When Bathsheba heard that Uriah her husband was dead, she mourned for him as was the custom. When the mourning was over, David sent for her, and she became his wife and she had a son.

What David had done displeased Jehovah and he sent the prophet Nathan to David. Nathan went to him and said, “There were two men in one city, the one rich and the other poor. The rich man had many flocks and herds; but the poor man had nothing except one little ewe lamb which he had bought. He fed it, and it grew up with him and with his children. It used to eat of his own small supply of food and drink out of his own cup, and it lay in his bosom and was like a daughter to him.

“Now a traveller came to the rich man; and he spared his own flock and did not take an animal from it nor from his own herd to make ready for the traveller who had come to him, but took the poor man’s lamb and prepared it for the guest who had come.”

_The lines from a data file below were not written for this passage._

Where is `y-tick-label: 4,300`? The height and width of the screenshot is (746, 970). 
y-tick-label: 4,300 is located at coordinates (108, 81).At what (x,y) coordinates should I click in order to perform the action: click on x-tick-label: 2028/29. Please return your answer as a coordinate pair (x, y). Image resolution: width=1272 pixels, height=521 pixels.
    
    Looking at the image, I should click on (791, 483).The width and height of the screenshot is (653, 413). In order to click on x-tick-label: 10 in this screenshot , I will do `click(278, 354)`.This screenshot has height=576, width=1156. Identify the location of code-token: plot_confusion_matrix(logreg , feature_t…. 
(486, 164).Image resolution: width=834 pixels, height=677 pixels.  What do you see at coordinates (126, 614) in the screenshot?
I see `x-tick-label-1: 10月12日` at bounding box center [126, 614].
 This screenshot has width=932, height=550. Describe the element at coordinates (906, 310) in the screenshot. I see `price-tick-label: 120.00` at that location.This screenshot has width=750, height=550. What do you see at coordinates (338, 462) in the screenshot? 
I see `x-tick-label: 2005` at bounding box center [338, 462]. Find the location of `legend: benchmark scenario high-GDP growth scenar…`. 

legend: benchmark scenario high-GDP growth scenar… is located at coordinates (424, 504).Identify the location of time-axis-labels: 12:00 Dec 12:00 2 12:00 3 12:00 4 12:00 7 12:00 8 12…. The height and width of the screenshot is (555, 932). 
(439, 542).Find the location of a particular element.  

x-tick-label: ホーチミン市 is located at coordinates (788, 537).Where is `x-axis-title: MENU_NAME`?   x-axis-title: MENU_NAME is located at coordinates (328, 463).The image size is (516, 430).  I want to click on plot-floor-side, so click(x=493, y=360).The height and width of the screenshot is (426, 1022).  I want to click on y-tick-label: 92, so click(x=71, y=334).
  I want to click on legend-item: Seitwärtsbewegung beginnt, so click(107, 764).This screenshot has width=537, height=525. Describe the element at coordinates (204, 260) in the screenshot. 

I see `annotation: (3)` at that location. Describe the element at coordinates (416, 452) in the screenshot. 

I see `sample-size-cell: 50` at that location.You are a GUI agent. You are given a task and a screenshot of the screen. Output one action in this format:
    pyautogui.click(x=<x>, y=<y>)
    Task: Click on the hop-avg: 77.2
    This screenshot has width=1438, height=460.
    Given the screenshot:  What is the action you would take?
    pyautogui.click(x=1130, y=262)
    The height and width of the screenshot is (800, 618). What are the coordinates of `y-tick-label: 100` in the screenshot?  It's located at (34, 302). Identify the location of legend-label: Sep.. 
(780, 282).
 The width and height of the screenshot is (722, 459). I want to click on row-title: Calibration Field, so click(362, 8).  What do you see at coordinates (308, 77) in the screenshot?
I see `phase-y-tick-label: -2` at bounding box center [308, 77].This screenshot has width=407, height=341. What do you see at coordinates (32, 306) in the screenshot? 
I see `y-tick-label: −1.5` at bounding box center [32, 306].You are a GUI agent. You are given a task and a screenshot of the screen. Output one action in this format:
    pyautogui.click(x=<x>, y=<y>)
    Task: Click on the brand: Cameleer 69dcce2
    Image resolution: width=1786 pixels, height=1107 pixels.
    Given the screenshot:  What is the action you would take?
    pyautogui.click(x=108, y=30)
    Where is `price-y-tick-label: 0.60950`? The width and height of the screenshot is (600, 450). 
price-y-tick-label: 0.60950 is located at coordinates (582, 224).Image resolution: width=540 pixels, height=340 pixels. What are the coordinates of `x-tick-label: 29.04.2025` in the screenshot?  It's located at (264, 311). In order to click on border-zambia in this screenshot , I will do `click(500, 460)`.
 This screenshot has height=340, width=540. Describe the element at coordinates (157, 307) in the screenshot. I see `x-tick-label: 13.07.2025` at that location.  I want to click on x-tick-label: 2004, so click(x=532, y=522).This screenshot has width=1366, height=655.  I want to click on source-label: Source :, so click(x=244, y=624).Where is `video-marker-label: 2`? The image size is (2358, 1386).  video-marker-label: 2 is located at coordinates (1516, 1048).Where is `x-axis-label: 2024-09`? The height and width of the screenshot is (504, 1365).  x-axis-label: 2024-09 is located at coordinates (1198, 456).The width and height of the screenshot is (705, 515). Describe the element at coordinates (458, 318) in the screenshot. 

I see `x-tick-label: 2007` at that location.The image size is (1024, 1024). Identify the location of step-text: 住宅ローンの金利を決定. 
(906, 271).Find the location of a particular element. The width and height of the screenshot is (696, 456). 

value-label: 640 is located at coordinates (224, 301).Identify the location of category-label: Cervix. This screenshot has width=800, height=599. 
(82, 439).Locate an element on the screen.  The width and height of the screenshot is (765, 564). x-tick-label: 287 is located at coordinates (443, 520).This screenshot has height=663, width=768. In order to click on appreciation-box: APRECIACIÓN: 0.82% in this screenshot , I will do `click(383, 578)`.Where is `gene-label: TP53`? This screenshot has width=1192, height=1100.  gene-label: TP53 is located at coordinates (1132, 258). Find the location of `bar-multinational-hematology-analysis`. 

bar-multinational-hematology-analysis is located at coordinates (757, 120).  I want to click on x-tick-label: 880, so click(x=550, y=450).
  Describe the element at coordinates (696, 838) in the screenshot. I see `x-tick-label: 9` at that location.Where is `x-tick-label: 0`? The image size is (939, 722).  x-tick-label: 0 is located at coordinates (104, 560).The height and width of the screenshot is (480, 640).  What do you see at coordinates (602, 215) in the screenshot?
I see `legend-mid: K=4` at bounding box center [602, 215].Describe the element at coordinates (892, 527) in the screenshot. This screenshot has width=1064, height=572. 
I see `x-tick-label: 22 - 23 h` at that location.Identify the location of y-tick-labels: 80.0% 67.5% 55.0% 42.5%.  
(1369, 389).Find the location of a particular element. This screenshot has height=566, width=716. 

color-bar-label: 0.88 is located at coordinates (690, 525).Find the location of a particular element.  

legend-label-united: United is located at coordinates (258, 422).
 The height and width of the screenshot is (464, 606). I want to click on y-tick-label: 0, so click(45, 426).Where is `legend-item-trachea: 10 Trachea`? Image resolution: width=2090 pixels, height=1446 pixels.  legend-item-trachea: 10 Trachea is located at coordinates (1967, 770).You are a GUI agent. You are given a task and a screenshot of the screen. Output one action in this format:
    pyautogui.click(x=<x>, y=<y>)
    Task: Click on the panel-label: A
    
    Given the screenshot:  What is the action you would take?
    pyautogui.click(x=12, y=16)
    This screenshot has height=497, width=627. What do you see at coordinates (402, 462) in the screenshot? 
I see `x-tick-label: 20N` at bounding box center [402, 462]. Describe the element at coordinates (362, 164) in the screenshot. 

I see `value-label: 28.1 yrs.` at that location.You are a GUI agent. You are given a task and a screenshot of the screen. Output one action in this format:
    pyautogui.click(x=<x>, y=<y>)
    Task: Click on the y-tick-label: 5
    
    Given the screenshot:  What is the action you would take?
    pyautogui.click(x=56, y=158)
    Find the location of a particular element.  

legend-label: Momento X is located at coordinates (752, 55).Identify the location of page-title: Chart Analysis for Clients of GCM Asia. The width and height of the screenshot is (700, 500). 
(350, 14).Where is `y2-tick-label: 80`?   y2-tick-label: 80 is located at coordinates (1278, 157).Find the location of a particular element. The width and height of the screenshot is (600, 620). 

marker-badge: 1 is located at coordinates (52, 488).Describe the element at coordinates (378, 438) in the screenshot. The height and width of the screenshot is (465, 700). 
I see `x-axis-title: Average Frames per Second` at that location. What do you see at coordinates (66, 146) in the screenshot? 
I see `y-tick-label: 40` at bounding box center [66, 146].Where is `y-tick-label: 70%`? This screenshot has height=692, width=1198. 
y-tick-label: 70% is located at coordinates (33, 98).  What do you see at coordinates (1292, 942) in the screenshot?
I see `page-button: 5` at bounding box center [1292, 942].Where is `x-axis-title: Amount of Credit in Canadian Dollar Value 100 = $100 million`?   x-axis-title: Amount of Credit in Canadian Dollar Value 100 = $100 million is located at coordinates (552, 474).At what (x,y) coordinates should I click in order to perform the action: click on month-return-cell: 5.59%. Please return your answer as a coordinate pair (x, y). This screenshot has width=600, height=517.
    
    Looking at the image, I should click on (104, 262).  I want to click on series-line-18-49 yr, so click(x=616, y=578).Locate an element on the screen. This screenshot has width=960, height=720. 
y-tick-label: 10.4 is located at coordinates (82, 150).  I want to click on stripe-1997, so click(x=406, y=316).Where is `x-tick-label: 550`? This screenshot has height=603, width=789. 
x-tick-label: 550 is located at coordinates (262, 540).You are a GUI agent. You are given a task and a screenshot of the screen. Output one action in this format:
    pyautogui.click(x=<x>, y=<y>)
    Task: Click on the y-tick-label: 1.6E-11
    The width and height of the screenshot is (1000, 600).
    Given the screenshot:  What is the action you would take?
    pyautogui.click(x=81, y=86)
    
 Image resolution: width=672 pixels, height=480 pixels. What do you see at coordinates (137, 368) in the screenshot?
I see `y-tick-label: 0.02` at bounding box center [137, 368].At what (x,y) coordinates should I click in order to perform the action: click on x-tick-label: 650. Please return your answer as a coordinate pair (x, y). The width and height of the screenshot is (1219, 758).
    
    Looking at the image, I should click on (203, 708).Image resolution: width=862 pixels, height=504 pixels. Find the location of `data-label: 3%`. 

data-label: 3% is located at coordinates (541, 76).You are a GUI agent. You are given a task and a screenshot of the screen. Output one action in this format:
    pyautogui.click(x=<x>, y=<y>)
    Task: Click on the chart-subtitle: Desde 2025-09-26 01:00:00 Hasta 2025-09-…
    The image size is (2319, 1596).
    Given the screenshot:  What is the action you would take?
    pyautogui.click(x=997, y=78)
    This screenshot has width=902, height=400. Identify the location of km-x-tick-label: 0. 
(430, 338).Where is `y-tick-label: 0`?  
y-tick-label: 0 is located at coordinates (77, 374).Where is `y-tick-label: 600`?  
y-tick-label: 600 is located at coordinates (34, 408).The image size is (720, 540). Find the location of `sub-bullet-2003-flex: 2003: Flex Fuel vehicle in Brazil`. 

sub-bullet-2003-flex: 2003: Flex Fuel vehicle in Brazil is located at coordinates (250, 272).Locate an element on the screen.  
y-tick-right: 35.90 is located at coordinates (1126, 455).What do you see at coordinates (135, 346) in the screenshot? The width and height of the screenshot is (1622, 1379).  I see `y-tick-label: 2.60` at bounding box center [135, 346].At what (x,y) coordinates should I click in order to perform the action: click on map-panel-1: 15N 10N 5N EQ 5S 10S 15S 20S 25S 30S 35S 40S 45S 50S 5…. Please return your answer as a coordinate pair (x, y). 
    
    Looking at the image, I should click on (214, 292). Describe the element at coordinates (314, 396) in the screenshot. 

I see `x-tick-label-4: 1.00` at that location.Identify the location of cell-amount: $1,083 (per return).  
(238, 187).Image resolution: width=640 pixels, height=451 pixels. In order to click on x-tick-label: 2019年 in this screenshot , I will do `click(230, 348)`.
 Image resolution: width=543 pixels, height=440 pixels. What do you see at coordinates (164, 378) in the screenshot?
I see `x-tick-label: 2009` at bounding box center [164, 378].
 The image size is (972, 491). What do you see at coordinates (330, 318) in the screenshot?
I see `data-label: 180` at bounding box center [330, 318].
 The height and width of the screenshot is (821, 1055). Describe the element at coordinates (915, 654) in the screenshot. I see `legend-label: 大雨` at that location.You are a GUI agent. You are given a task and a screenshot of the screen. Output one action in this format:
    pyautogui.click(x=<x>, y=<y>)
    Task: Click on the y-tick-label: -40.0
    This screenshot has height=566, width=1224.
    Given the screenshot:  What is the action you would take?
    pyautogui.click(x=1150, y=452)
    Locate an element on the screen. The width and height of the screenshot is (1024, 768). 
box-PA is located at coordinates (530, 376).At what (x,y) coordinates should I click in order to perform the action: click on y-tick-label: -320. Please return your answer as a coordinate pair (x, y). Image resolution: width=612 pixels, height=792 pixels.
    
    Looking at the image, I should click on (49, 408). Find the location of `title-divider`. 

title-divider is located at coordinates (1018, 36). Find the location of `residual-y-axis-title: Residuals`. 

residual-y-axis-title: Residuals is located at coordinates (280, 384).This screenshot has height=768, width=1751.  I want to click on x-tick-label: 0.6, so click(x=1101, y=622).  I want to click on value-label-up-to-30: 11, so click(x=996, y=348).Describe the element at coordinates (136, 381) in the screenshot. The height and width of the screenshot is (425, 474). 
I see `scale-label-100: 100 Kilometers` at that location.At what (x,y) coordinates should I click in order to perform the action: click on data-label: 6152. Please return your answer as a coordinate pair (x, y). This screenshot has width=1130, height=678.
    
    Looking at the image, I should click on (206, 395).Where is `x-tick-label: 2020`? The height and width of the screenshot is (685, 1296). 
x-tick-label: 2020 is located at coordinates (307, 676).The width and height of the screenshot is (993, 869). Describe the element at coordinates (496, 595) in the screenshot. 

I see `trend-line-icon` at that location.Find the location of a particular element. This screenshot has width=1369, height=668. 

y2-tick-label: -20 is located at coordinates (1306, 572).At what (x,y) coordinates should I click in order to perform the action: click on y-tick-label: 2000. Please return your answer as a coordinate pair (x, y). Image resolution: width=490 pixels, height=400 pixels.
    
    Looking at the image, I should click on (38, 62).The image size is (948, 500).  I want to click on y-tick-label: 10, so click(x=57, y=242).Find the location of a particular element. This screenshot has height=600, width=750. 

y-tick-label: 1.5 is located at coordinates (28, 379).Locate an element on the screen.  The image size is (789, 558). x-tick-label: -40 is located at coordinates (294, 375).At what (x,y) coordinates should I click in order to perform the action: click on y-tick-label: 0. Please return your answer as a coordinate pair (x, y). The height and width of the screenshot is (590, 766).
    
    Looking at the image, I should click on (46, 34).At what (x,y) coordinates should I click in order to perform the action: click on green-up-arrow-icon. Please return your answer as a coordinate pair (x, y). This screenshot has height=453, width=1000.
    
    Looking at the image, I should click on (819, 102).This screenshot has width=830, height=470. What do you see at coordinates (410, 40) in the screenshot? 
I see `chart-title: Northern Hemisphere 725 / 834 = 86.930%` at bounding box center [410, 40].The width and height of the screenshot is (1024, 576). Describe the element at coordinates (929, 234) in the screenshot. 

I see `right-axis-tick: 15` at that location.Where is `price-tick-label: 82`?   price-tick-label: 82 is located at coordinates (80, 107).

Then David was very angry, and he said to Nathan, “As surely as Jehovah lives, the man who has done this deserves to die; he shall repay seven times the value of the lamb, because he showed no pity.”

Nathan said to David, “You are the man! Jehovah the God of Israel declares: ‘I made you ruler over Israel and I delivered you out of the hand of Saul. I gave you your master’s house and your master’s wives to be your own, and I gave you the nations of Israel and Judah. If that were too little, I would add as much again. Why have you despised Jehovah by doing that which is wrong in his sight? You have struck down Uriah the Hittite with the sword, and have taken his wife to be your wife, and have killed him with the sword of the Ammonites. Now, therefore, the sword shall never cease to smite your family, because you have despised me and have taken the wife of Uriah the Hittite to be your wife.'”

David said to Nathan, “I have sinned against Jehovah!” Then Nathan said to David, “Jehovah has also put away your sin so that you shall not die. Yet, because by this deed you have shown contempt for Jehovah, the child that is born shall surely die.” Then Nathan went to his house.

And Jehovah smote Bathsheba’s child so that it fell sick. David prayed to God for the child, and ate no food but went in and lay all night in sackcloth upon the earth. The older men in his house stood over him to raise him up from the earth; but he would not rise nor eat with them. When on the seventh day the child died, the servants of David were afraid to tell him that the child was dead, for they said, “While the child was yet alive, we spoke to him and he paid no attention to our voice. How can we tell him that the child is dead, for he will do some harm!”

But when David saw that his servants were whispering together, he knew that the child was dead, and said to his servants, “Is the child dead?” They replied, “He is dead.” Then David rose from the earth, washed and put oil on himself, changed his clothes, and went into the temple of Jehovah and worshipped. After that he went to his own house; and he asked for bread, and when they set it before him, he ate.

His servants said to him, “What is this you have done? You ate no food and cried for the child while it was alive, but when the child died, you rose and ate bread.” He replied, “While the child was yet alive, I ate no food and cried aloud, for I said, ‘Who knows whether Jehovah will have mercy, so that the child will live?’ But now that he is dead, why should I eat no food? Can I bring him back? I am going to him, but he will not come back to me.”